I wear glasses, but don't own contact lenses. And while this normally doesn't make a difference, staring into the midday sun often leads me to think about switching to contacts simply so I can wear sunglasses.
Well, just as I all but convinced myself to switch, the Institute for Bioengineering and Nanotechnology (IBN) in Singapore goes ahead and makes sunglasses all but useless for contact lens wearers. Behold, the first ever photochromic contacts.
Photochromic lenses, glasses that darken in bright light, have been around for decades. They consist of lenses coated in photochromic dyes that change shape when irradiated by sunlight. When the dye changes, they block out the sun, darkening the lens.
Unfortunately, the small size and malleable material of contact lenses make them impossible to coat uniformly. Therein lies the breakthrough. Rather than coating the lenses in dye, the IBN team embedded the dye within the contact lenses. The resultant lenses not only darken in the light, protecting the wearer from UV rays, but do so orders of magnitude faster than regular p glasses.
The increased speed results from the material used to make the contact lenses. The IBN researchers had to develop a unique, spongy material that securely contained the dye, but remained flexible like a regular contact lens. Luckily, the spongy material also gives the dye more room to change shape, allowing the dye to photochromic from transparent to opaque faster than when used as coating.
But while this invention's certainly neat, I'm still going the sunglasses route. It may not be as convenient, but it looks much, much cooler.
[via Technology Review]
I would like to see a picture of what someone would look like wearing these contact lenses out on a sunny day. Wouldn't their eyes look kind of dark and spooky?
I want them. Now. Only with a HUD embedded in them as well, with eye tracking capability... well... motion sensing capability at least. And wi-fi. And it could link up to muscle sensors in a glove or just attached to my fingers for typing and searching and what-not.
ive thought of this idea before...
now i can actually....(trails off in some wonderland full of scientific breakthroughts)
I have been throwing this idea at people with money forever. Finally they make them. From a health of your eyes stand point sunglasses can cause more damage by allowing your iris to expand, while letting brighter light in from the sides. This should eliminate that problem... now only to consider cornea exposure.
A side thought I in response to Chieffranky. There was a story on this site many moons ago about a tft film contact for night vision... I can't find any information about that anywhere else. It is as if the project got hushed away. For now I think that may be as close as you will get to a hud contact. I remember the story claimed that the power to charge the night vision tech was taken from the kinetic energy of blinking. Only downside I can figure with them is that they had to use other than phosphorus materials I a, just guessing that charging phosphorus materials that close to the eye might cause cancer pretty easy. That was not addressed in the story I don't think though. If they don't use phosphorus then I would think they would be great for military, camping, and night time driving.
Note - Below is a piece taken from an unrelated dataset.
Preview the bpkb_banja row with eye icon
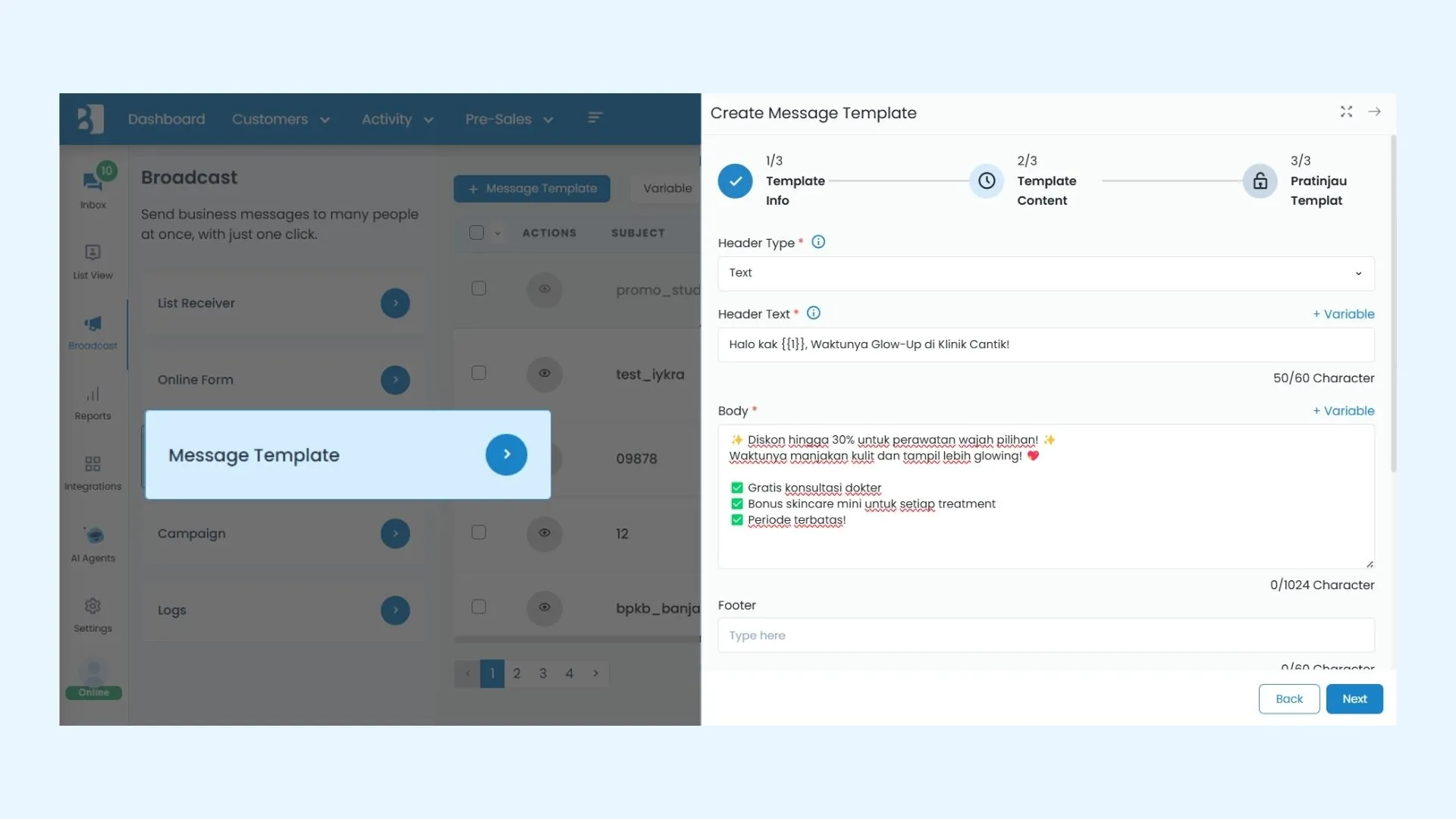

No cause you still need to protect the skin around your eyes
I want them and i don't care if it make me look spooky when people see me with opaque eyes. I work outside and sunglasses have to be constently adjusted to wipe sweat off my brow or to get to the various biting insects that have crawled beneath the frame of my glasses. This is a problem when you are on a machine that requires your full attention. Not to mention all the times the sunglasses have fallen off my head when I tilted them up to go inside and forgot they were on my head.